Leung AK, Vyas S, Rood JE, Bhutkar A, Sharp PA, Chang P. Poly(ADP-ribose) regulates stress responses and microRNA activity in the cytoplasm. Mol Cell. 2011 May 20;42(4):489-99. [Abstract/PDF]
Dasovich M, Beckett MQ, Bailey S, Ong SE, Greenberg MM, Leung AKL. Identifying Poly(ADP-ribose)-Binding Proteins with Photoaffinity-Based Proteomics. J Am Chem Soc. 2021 Mar 3;143(8):3037-3042. [Abstract/PDF]

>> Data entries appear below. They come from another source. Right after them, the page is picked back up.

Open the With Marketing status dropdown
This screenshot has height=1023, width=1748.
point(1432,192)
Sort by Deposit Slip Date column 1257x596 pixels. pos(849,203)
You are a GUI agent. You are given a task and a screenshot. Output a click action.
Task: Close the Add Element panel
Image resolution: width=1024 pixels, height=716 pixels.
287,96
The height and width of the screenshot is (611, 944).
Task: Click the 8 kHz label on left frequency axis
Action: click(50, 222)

Structure-mediated RNA decay (SRD) regulated by essential stress granule factor G3BP1
RNA encodes information both in its nucleotide sequence and folded structure. RNA sequence has been determined genome-wide, but most structures remain uncharacterized in cells. We recently made an unexpected discovery that reframes the current understanding of how RNA is degraded. We discovered a pathway that recognizes overall RNA structuredness as a signal for degradation—a new paradigm to read RNA.
This Structure-mediated RNA decay (SRD) requires two double-stranded (ds)RNA binding proteins UPF1, which is central for coordinating mRNA decay pathways, and its associated protein G3BP1. UPF1 cannot regulate highly-structured mRNAs or noncoding RNAs, such as circular RNA, without G3BP1—the essential component of stress granules. Therefore, G3BP1 is the primary regulator of SRD.
Based on computational and experimental analyses, we estimated that this decay pathway regulates one-third of all human genes. We are investigating SRD rules, mechanisms and biology.
Fischer JW, Busa VF, Shao Y, Leung AKL. Structure-Mediated RNA Decay by UPF1 and G3BP1. Mol Cell. 2020 Apr 2;78(1):70-84.e6. [Abstract/PDF]
Our lab research focuses on PAR and RNA—nucleic acids that are critical for gene regulation. This hybrid strategy of investigating two nucleic acids is, perhaps, rooted in the way Dr. Leung was raised in Hong Kong—a city intertwined with British and Chinese heritage.
My best moments in lab meetings are to see my team bouncing ideas back-and-forth between the PAR and RNA worlds — Anthony
Different perspectives, we believe, allow better decisions and innovations.